Data extract START
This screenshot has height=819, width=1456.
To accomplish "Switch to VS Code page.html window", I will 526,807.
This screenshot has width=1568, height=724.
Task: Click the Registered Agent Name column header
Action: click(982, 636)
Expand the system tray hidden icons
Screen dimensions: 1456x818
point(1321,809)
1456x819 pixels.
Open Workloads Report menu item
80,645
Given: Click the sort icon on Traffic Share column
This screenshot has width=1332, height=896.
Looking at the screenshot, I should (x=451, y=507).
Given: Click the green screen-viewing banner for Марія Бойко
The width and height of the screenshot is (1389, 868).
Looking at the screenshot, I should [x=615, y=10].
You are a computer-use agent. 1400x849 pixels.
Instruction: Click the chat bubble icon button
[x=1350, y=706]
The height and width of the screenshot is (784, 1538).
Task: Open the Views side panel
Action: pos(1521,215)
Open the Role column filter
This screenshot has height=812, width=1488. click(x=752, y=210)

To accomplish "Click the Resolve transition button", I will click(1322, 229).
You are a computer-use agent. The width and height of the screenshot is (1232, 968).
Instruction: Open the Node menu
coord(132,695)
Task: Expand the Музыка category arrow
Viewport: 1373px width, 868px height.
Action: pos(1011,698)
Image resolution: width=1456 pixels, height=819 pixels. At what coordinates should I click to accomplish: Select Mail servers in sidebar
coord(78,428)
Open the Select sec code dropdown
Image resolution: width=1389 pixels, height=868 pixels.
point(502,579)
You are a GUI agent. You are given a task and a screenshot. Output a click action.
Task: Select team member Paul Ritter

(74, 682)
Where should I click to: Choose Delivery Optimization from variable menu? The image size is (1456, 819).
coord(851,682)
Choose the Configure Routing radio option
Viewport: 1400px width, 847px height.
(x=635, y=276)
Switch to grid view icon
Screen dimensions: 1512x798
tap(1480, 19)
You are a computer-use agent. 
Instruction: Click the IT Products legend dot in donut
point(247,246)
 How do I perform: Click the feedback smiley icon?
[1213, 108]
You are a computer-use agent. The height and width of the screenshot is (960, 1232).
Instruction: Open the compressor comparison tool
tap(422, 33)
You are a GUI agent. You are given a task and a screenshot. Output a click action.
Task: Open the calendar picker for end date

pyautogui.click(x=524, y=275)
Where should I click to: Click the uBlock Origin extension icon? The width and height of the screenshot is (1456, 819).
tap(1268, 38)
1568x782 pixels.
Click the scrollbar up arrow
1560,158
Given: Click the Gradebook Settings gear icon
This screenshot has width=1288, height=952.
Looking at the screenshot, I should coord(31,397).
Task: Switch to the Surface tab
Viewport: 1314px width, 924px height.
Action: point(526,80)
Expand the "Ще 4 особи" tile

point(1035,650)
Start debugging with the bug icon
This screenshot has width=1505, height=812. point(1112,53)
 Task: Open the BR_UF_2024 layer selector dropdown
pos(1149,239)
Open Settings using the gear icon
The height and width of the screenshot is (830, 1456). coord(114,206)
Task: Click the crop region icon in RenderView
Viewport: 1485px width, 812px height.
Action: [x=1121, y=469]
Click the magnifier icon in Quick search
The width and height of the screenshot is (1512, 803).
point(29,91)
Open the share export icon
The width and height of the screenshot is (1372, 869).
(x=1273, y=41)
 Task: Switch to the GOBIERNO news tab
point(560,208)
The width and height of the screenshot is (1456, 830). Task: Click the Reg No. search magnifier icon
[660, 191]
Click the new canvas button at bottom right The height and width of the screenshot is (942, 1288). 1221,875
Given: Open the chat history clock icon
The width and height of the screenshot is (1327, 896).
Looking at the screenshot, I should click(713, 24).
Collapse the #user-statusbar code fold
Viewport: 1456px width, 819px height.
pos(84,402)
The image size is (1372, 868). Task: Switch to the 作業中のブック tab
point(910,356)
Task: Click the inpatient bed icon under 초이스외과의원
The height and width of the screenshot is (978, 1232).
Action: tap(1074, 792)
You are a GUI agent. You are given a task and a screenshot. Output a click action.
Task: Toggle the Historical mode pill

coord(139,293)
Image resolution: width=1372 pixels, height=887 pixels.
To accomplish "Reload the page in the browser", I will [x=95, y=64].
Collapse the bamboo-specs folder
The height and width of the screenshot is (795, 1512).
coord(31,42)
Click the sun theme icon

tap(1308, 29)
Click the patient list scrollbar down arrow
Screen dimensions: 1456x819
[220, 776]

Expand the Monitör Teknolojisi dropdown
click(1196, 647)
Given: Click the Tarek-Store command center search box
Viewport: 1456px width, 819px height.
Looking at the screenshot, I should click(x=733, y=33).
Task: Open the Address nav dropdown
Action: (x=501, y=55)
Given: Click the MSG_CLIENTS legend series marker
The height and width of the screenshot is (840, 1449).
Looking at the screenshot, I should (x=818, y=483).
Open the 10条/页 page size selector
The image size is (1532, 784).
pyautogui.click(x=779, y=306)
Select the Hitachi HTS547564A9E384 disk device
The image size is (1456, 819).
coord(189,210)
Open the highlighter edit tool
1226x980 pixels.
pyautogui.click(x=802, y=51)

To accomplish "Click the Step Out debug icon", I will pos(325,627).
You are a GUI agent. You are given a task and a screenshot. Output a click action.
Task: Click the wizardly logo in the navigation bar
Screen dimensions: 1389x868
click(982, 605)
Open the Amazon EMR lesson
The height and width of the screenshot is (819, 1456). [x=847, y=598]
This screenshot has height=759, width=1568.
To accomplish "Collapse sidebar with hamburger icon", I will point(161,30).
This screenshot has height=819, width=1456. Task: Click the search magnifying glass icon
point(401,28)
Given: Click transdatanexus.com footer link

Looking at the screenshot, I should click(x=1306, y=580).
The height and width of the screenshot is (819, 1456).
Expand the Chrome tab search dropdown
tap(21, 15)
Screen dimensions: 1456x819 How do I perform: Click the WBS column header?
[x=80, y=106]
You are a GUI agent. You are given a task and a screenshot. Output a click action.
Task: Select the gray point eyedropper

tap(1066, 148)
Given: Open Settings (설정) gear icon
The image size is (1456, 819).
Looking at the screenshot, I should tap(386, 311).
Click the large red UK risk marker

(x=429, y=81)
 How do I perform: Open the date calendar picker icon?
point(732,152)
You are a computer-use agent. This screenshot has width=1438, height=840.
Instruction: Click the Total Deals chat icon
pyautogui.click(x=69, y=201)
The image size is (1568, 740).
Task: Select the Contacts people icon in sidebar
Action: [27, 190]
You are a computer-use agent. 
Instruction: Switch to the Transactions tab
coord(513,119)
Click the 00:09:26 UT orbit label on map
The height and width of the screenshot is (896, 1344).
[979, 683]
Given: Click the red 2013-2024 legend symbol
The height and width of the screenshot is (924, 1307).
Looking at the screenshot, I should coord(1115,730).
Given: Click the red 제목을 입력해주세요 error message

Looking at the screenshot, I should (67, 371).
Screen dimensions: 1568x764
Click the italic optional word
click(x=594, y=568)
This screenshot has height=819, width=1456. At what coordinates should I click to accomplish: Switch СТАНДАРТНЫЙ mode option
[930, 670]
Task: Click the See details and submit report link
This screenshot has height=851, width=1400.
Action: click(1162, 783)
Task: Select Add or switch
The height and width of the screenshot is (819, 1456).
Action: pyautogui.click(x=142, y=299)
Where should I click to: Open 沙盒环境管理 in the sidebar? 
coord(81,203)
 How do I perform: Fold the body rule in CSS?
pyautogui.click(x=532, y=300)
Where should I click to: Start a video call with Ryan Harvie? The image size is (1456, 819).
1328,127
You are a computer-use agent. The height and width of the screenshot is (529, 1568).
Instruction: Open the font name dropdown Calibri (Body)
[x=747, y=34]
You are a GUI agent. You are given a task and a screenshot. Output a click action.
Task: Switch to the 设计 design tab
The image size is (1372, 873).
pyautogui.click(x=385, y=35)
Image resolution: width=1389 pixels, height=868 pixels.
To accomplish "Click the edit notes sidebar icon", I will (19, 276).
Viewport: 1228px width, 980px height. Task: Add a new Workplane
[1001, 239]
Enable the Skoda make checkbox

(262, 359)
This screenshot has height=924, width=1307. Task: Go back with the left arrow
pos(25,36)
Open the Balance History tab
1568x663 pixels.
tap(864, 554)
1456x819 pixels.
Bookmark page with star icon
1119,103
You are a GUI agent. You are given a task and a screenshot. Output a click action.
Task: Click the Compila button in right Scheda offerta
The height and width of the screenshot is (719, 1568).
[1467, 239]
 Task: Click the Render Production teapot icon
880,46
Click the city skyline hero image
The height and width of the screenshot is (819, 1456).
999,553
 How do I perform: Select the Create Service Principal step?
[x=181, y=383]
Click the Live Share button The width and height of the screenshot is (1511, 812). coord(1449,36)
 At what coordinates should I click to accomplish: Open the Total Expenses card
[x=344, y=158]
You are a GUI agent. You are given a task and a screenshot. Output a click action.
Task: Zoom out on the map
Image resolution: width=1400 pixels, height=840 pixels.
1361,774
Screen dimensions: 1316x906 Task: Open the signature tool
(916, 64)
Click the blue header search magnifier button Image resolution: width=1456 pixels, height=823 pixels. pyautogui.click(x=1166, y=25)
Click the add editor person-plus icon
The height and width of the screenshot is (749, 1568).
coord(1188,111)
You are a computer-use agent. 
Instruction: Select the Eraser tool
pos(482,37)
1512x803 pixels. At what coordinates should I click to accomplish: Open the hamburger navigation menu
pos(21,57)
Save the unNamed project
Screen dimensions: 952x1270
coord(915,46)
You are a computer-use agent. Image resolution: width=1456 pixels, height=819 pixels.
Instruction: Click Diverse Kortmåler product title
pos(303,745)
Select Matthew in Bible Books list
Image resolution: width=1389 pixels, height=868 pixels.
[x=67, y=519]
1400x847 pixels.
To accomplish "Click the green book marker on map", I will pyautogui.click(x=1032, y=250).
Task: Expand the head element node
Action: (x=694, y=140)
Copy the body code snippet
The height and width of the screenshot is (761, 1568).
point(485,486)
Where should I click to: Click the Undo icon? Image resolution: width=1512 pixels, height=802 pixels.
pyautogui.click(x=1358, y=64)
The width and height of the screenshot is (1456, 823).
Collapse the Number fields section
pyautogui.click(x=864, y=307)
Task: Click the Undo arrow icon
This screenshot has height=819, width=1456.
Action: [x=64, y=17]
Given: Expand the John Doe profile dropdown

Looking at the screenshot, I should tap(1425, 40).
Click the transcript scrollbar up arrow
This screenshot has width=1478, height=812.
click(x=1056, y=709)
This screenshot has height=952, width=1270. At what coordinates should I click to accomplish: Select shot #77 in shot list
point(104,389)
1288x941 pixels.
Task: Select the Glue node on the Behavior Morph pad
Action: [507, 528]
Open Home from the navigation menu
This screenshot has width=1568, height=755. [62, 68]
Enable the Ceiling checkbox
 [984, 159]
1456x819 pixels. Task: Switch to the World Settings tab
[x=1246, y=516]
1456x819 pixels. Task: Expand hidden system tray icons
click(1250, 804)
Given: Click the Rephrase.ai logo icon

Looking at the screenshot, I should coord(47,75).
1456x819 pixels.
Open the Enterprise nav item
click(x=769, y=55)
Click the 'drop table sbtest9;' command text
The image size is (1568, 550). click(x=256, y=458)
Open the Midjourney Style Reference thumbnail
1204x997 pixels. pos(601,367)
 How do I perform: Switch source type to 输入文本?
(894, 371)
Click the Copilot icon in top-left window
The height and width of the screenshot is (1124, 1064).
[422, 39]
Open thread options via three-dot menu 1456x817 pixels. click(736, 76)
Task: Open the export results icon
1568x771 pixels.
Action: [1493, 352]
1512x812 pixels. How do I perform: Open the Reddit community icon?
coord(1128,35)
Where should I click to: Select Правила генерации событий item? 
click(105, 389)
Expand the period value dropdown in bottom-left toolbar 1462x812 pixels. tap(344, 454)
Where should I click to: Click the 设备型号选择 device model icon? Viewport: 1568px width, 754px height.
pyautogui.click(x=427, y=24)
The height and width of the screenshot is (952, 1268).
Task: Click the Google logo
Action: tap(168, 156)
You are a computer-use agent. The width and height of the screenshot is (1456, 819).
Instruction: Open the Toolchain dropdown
Data extract END
* Problem requirements: Would you retype exactly the lines above, from the line with "You are a computer-use agent. 1400x849" to the line with "Task: Expand the Музыка category arrow", with both end lines kept and nothing more?

* Response to this exercise:
You are a computer-use agent. 1400x849 pixels.
Instruction: Click the chat bubble icon button
[x=1350, y=706]
The height and width of the screenshot is (784, 1538).
Task: Open the Views side panel
Action: pos(1521,215)
Open the Role column filter
This screenshot has height=812, width=1488. click(x=752, y=210)

To accomplish "Click the Resolve transition button", I will click(1322, 229).
You are a computer-use agent. The width and height of the screenshot is (1232, 968).
Instruction: Open the Node menu
coord(132,695)
Task: Expand the Музыка category arrow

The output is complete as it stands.